Today's hint:  This is photo gear.


----------



## Animaniac888 (Aug 20, 2012)

Autofocus screw?


----------



## pic_chick (Aug 20, 2012)

view finder?


----------



## PixelRabbit (Aug 20, 2012)

The clear plastic on the front of a flash?


----------



## snowbear (Aug 20, 2012)

Extension tube.


----------



## 4meandthem (Aug 21, 2012)

Spent flash bulb


----------



## JoshuaSimPhotography (Aug 21, 2012)

reflector??


----------



## Infinite_Day (Aug 21, 2012)

Silver relflector?


----------



## snowbear (Aug 21, 2012)

Tripod screw?


----------



## macpro88 (Aug 21, 2012)

Will it blend? I mean... DID it blend?

Lens glass?


----------



## 480sparky (Aug 21, 2012)




----------



## Animaniac888 (Aug 21, 2012)

Some kind of screw?


----------



## snowbear (Aug 21, 2012)

The threaded end of an old-style (remote) shutter release cable?


----------



## sovietdoc (Aug 21, 2012)

Broken lens or a broken camera body

Or maybe it fell down

Or maybe it is working, just in poor shape


----------



## 4meandthem (Aug 21, 2012)

Light bulb base


----------



## 480sparky (Aug 21, 2012)

snowbear said:


> The threaded end of an old-style (remote) shutter release cable?


----------



## snowbear (Aug 22, 2012)

Woohoo - I'm 2 out of 117.


----------



## cguron (Aug 22, 2012)

Is this item related to the open 35mm film cassette, partially damaged and dust particles are sitting everywhere?


----------



## cguron (Aug 22, 2012)

Sparky added the dirt to the cable release screw threads on purpose?


----------



## 480sparky (Aug 22, 2012)

cguron said:
			
		

> Sparky added the dirt to the cable release screw threads on purpose?

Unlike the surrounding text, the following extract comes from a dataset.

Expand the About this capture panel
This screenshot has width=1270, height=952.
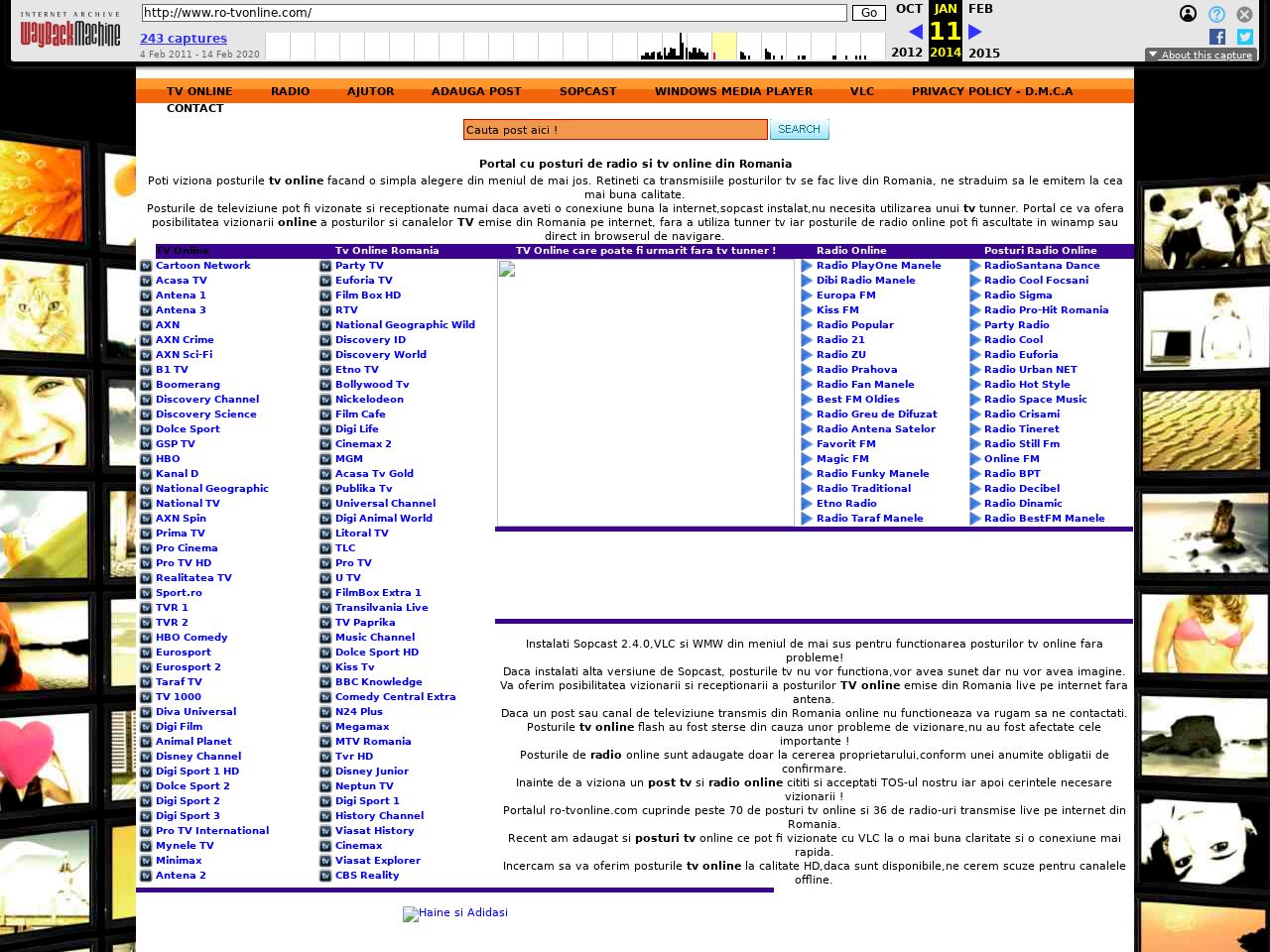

Nope. I never noticed it until I started processing.


----------



## sm4him (Aug 22, 2012)

It IS amazing how something that looks so nice and clean can look so dirty and corroded when you magnify the daylights out of it!
What I've discovered is that it's virtually impossible for me to get a macro shot of ANYthing indoors without cat hair showing up in the photo!


----------



## snowbear (Aug 22, 2012)

sm4him said:


> It IS amazing how something that looks so nice and clean can look so dirty and corroded when you magnify the daylights out of it!


Just like most cities - they look nice when you see the panoramic views, but get into them and it's a different story.


----------



## BKSPicture (Aug 23, 2012)




----------